[START MATERIAL TO PROCESS]

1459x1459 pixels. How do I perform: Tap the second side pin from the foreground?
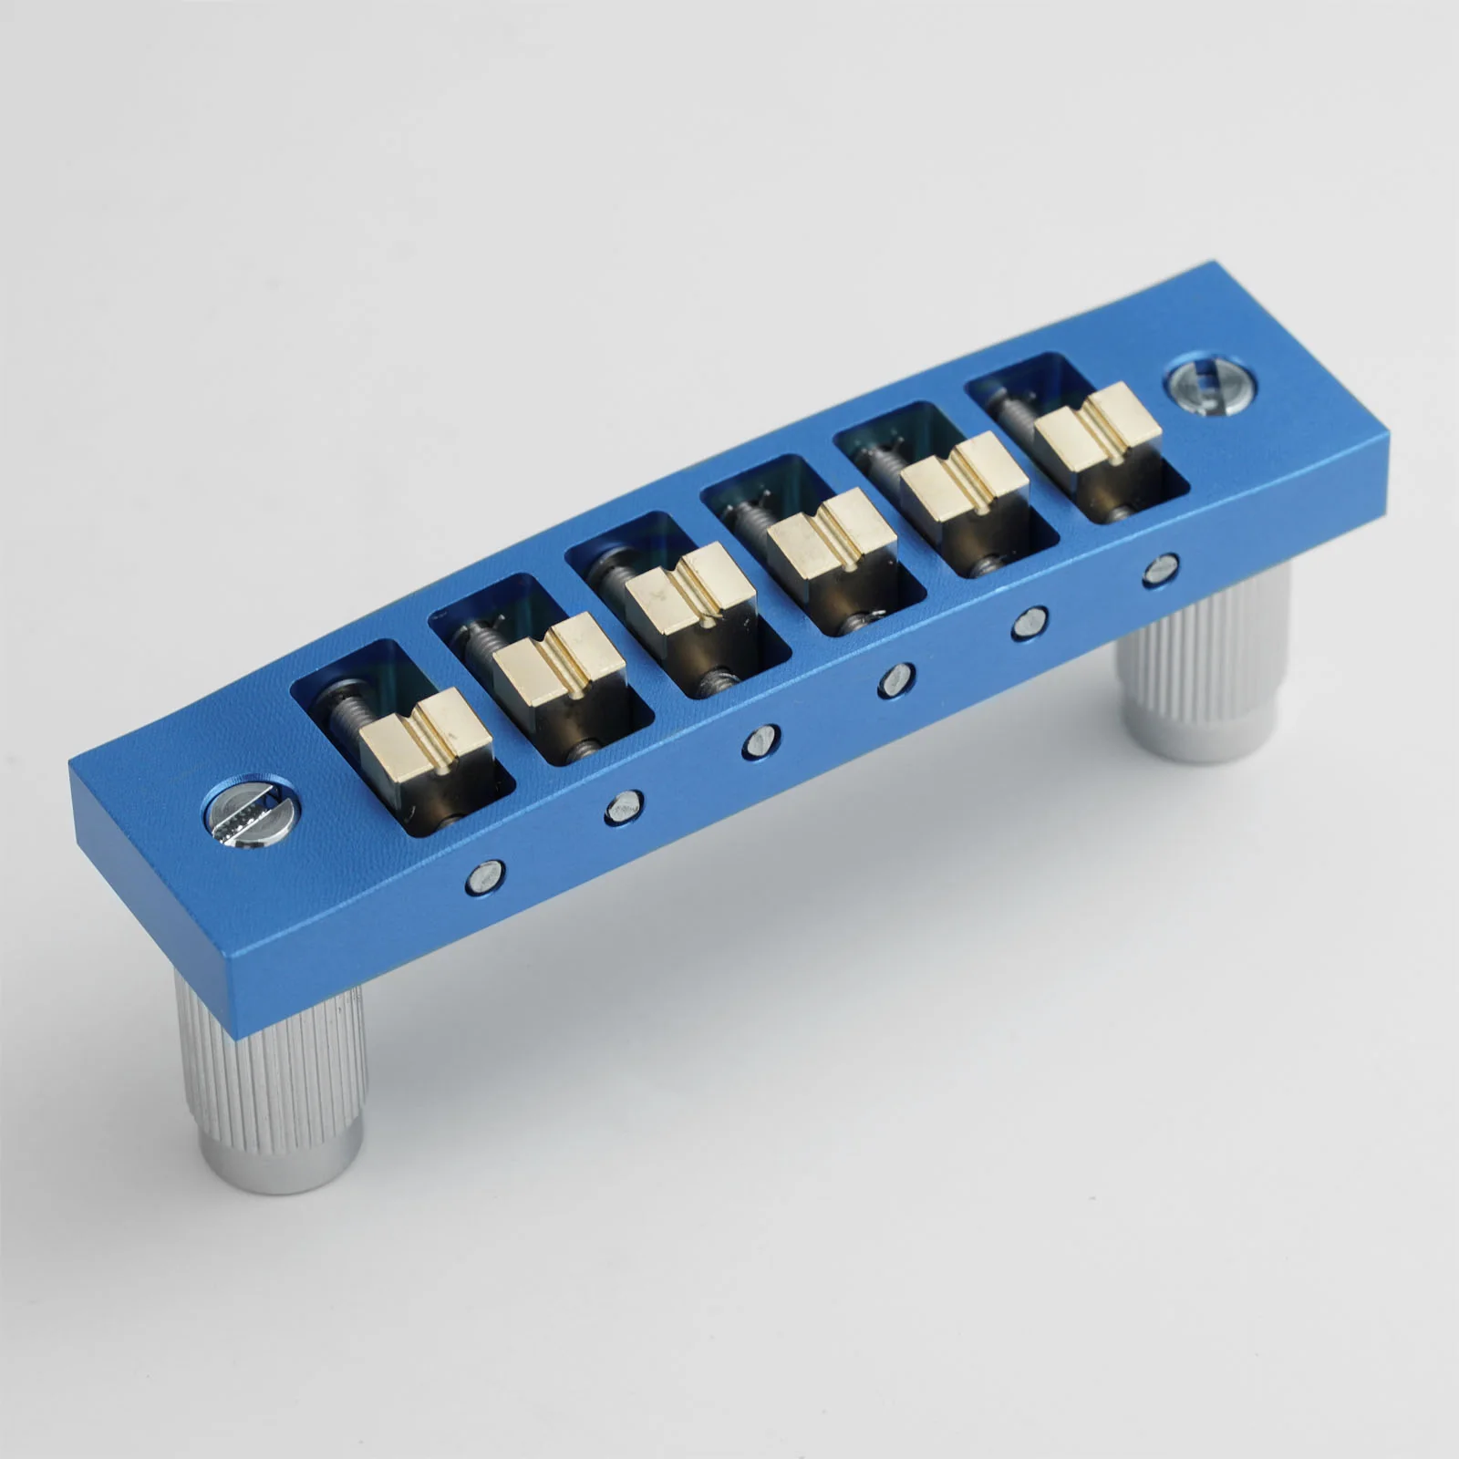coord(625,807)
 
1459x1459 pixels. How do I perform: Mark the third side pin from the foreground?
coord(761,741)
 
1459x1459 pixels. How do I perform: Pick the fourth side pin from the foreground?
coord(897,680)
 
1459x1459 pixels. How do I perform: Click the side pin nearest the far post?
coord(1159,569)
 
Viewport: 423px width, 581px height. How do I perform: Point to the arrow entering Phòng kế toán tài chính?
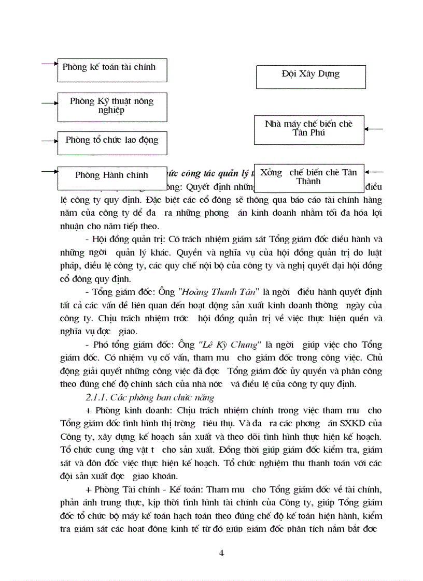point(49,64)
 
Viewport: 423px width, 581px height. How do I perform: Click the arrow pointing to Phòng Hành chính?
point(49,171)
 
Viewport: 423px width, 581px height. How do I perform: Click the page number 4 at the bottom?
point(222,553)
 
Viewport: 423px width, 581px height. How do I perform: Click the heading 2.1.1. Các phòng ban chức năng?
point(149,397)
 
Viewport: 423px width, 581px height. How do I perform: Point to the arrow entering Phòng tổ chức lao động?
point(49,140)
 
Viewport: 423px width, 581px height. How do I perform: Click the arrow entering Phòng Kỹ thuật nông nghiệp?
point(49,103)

[END MATERIAL TO PROCESS]

Count the lines of the material above that contain the string "pixels", matching case exactly. Give only the number.

4